COLUMBUS, Ohio – Eugene Harmon grew up playing soccer barefoot on the street of Monrovia, the capital of Liberia in West Africa.
Collecting rocks as goalposts and marking boundaries with sticks, Harmon said the sport taught him not to give up easily.
Years of practice paid off. When he moved to the United States in 2009 to pursue higher education, a soccer coach at Bucks County Community College in eastern Pennsylvania invited him to join the college's soccer program and offered him a scholarship. He ultimately completed his associate degree in computer science in four years.
Now, living in Columbus and earning his living as an IT specialist, the 33-year-old wants to give back to his community.
Two years ago, he started a soccer program called the Zion Astro Football Academy (zionastro.com) in his home country to remotely mentor about 60 Liberian children aged 12 to 15. So far, Harmon said he has paid tens of thousands of dollars out of his own pocket to keep the program running.
"Soccer is the most popular sport in Africa, so I decided to use it as an instrument to get the kids' attention and push them to stay in school."

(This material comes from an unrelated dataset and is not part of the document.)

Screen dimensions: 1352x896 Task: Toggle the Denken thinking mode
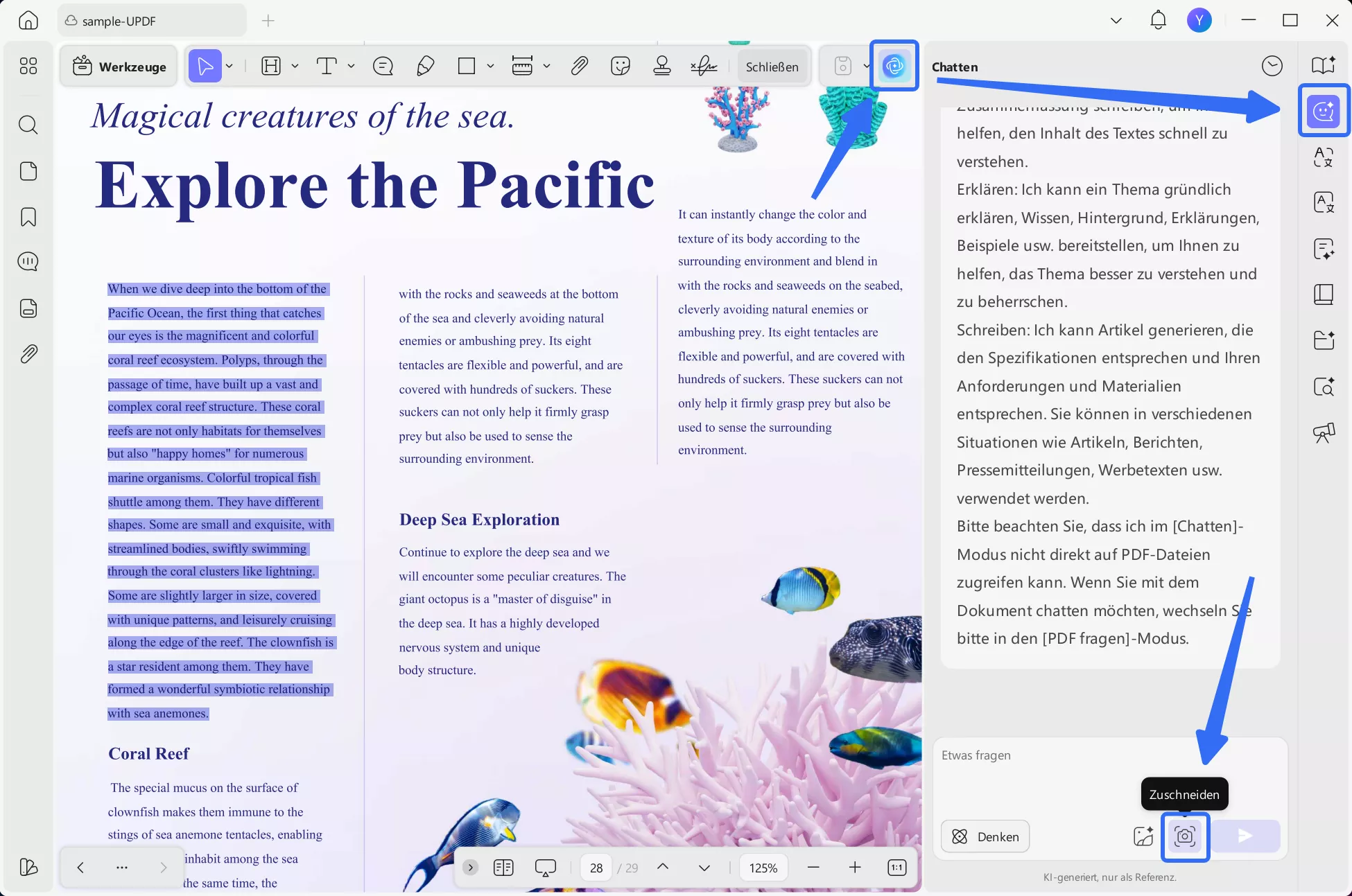pyautogui.click(x=985, y=836)
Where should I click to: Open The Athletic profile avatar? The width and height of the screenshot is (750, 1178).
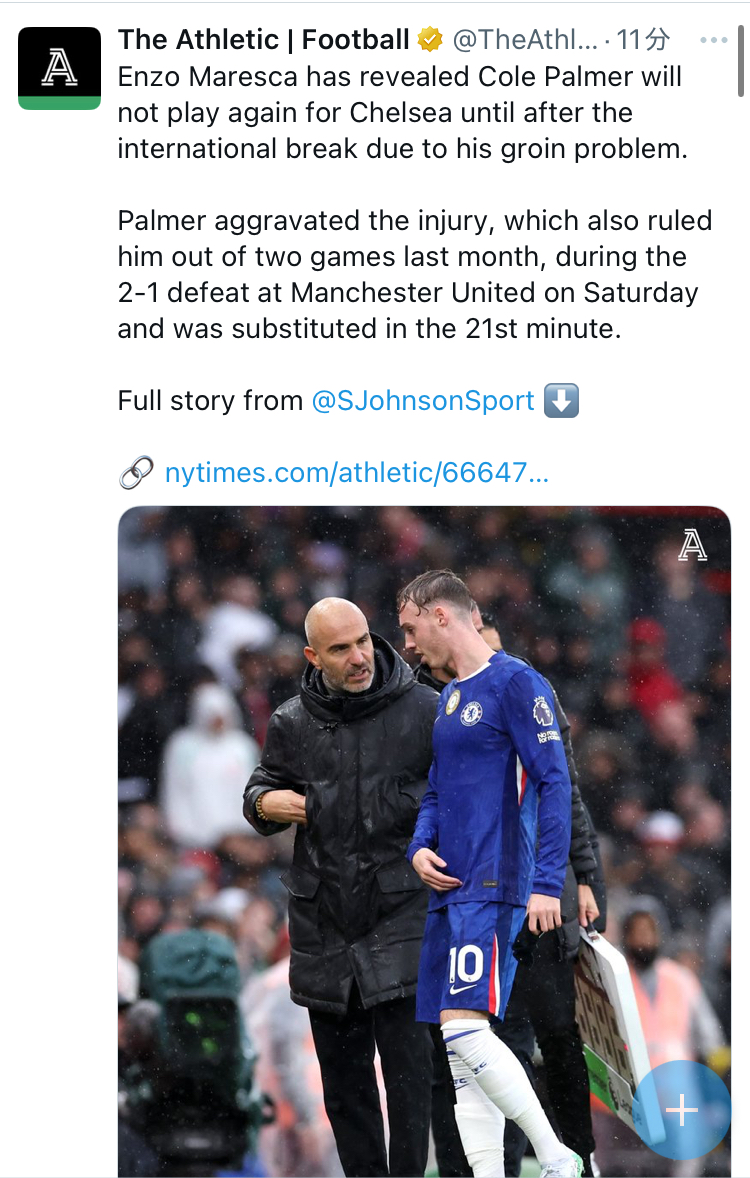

Harmon was born into a 14-year-long civil war that decimated Liberia's infrastructure and social fabric. His mother did everything to keep him safe, but he saw on the news how children were displaced, assaulted and killed on a daily basis, he said. Some were recruited as child soldiers to fight with warring parties, according to Human Rights Watch.
The war ended in 2003 — when Harmon was still living there — but its impact was long-lasting, he said. When he went back to Liberia to visit his family in 2016, he saw how the country's youth continued to suffer from poverty and an unstable living environment.